* [Instructions for the task]:
Write out nothing but the lines from the one containing "Where should I" through the last line below, both included, and without the pictures.

* [Dataset entries]:
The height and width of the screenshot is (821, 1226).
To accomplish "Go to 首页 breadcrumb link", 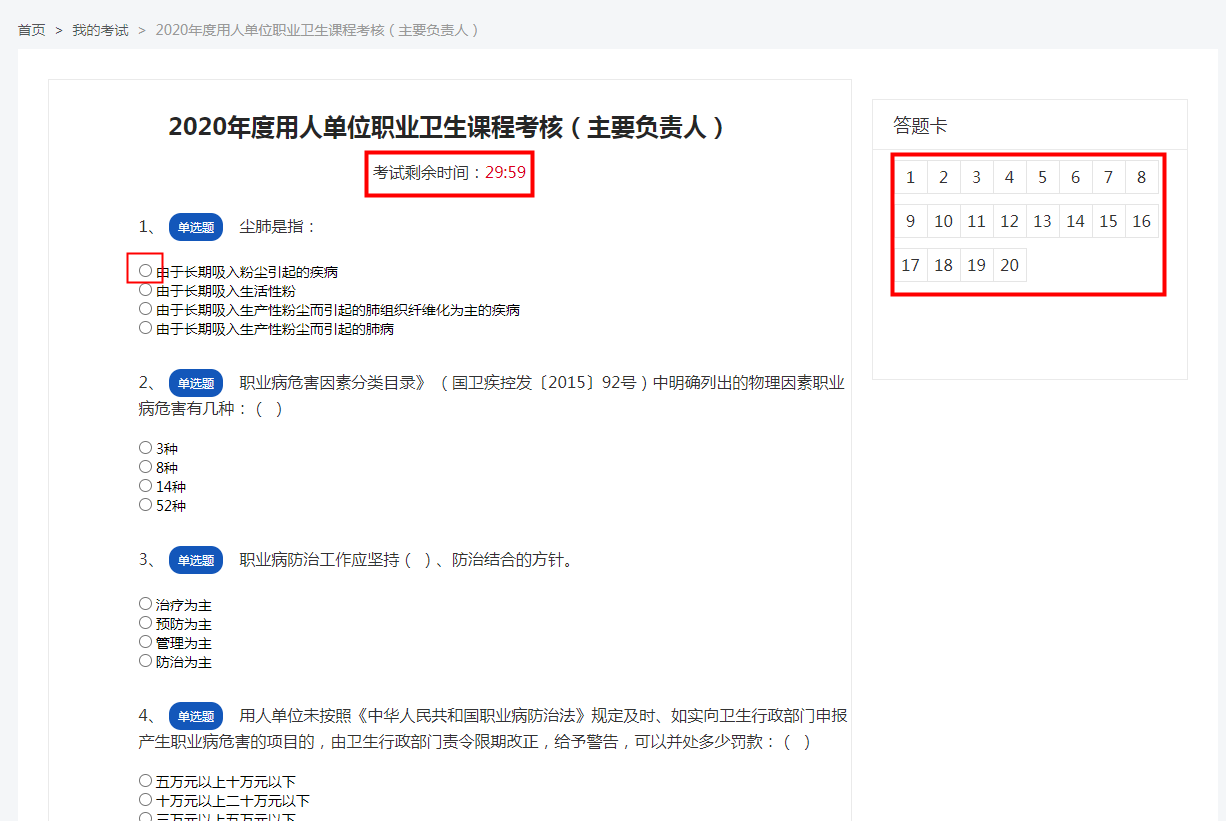I will (x=32, y=30).
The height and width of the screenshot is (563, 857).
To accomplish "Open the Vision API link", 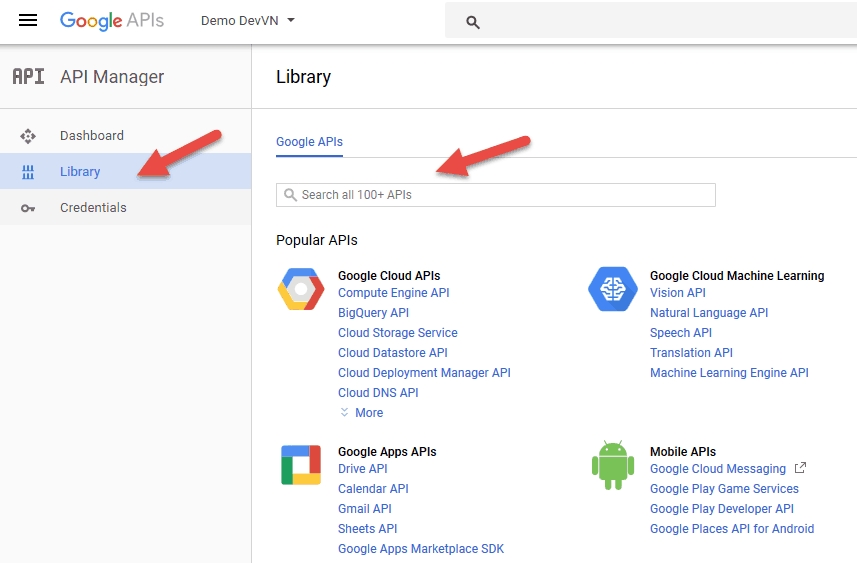I will [677, 293].
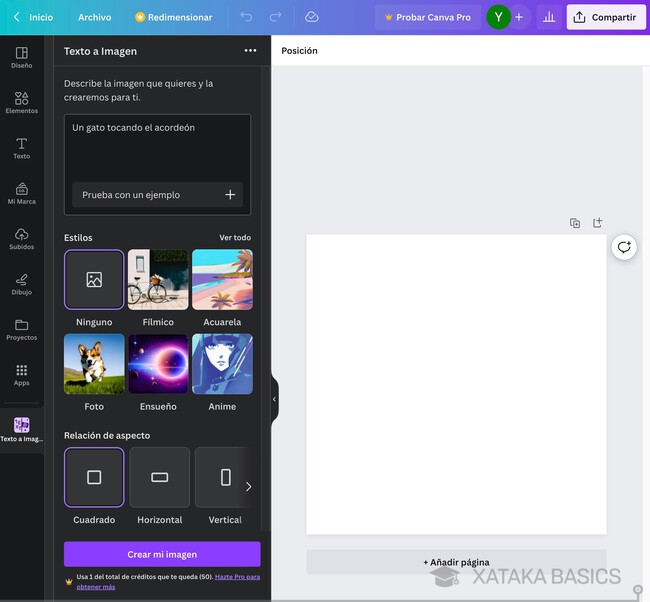This screenshot has height=602, width=650.
Task: Open the Redimensionar menu
Action: point(173,17)
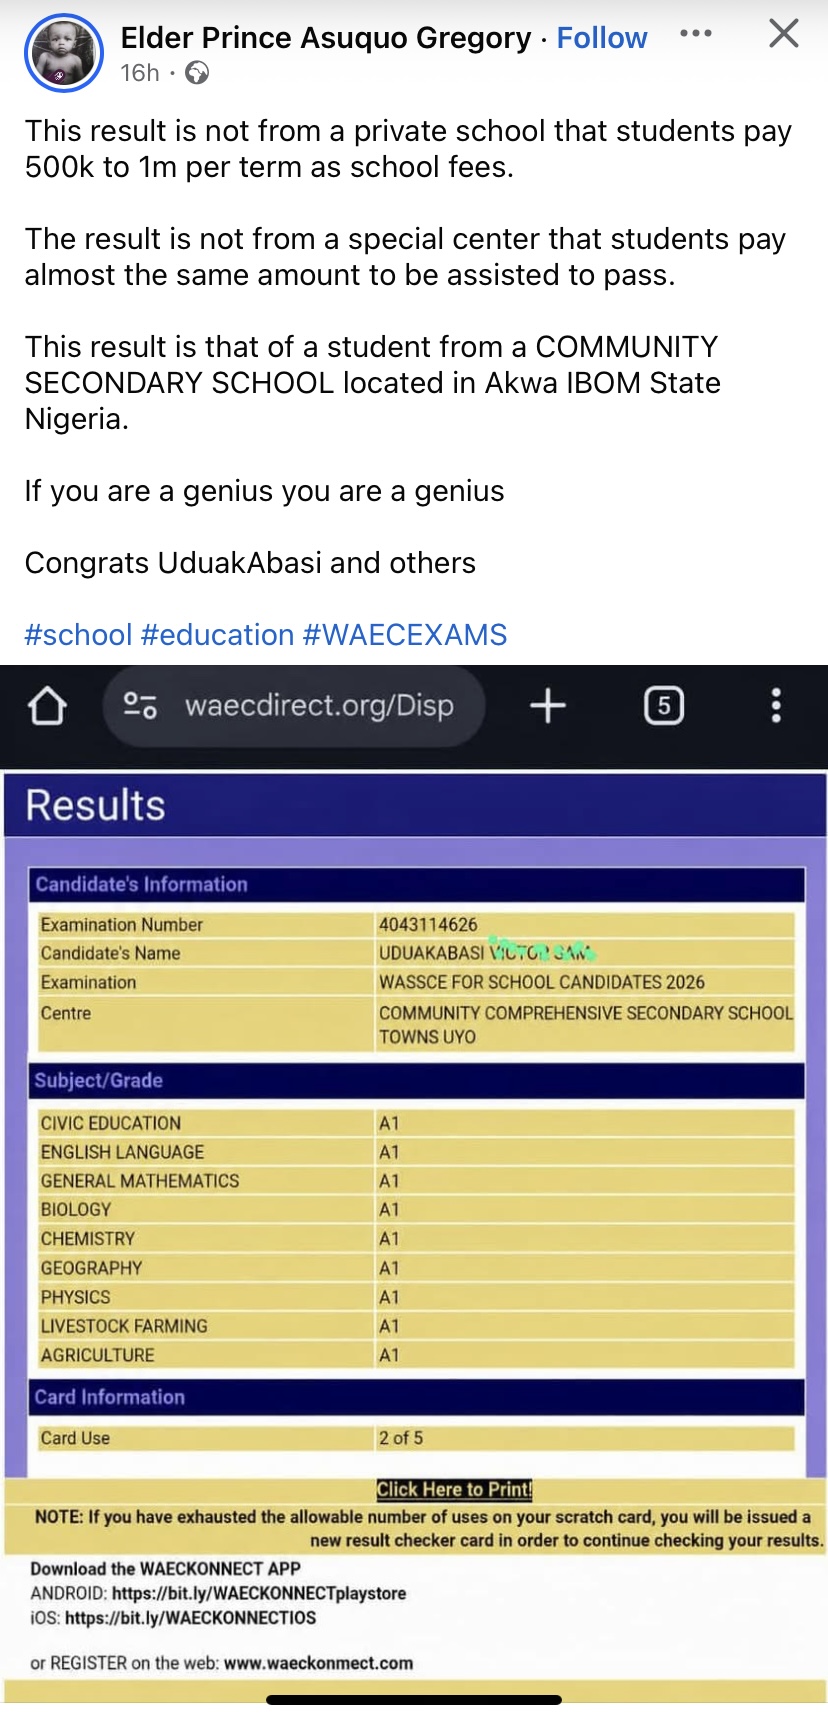Open the #school hashtag
This screenshot has height=1721, width=828.
coord(79,635)
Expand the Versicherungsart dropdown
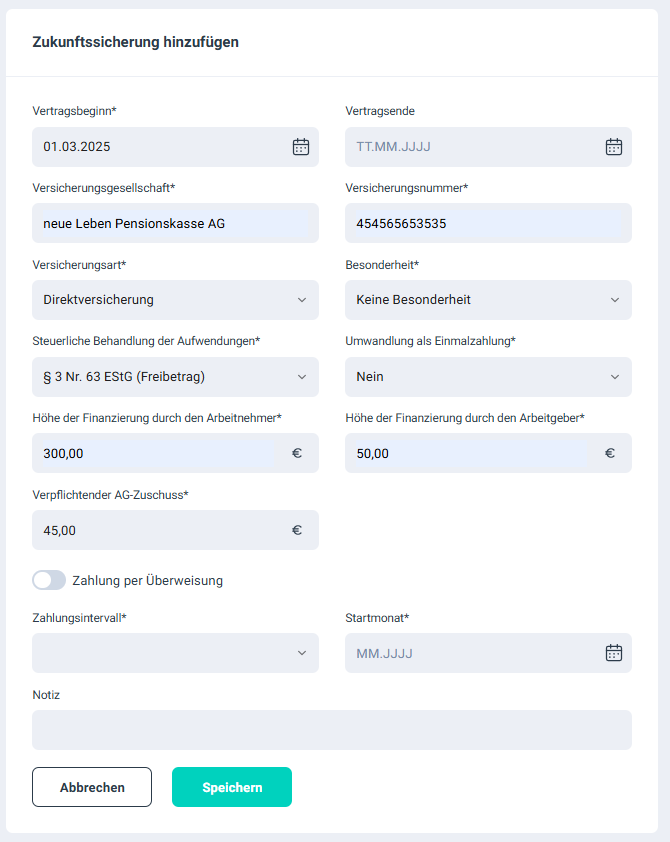This screenshot has height=842, width=670. point(175,300)
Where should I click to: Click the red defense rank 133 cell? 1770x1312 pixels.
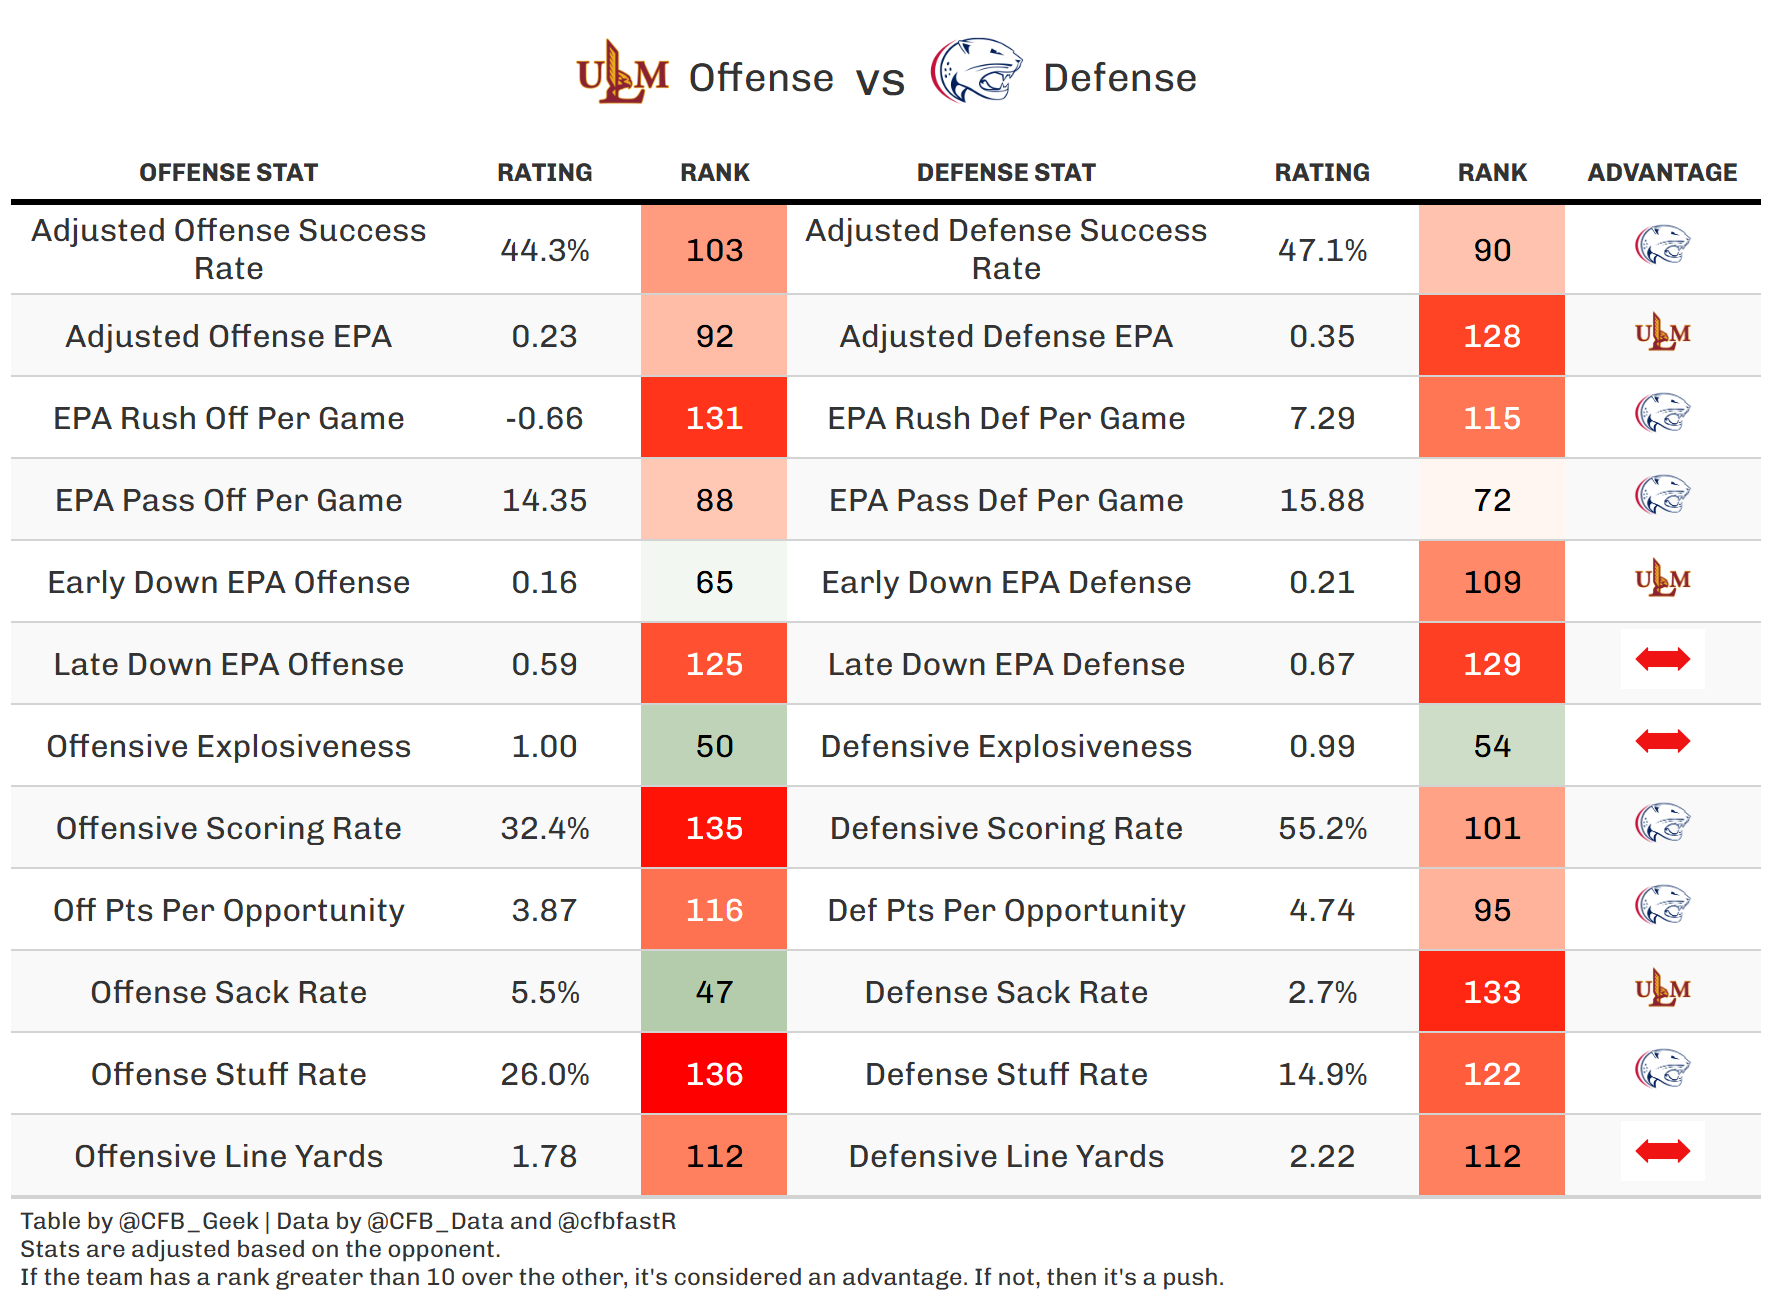(1492, 992)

* [Completed task]:
Where should I click to: Click the red defense rank 133 cell? 1770x1312 pixels.
(1492, 992)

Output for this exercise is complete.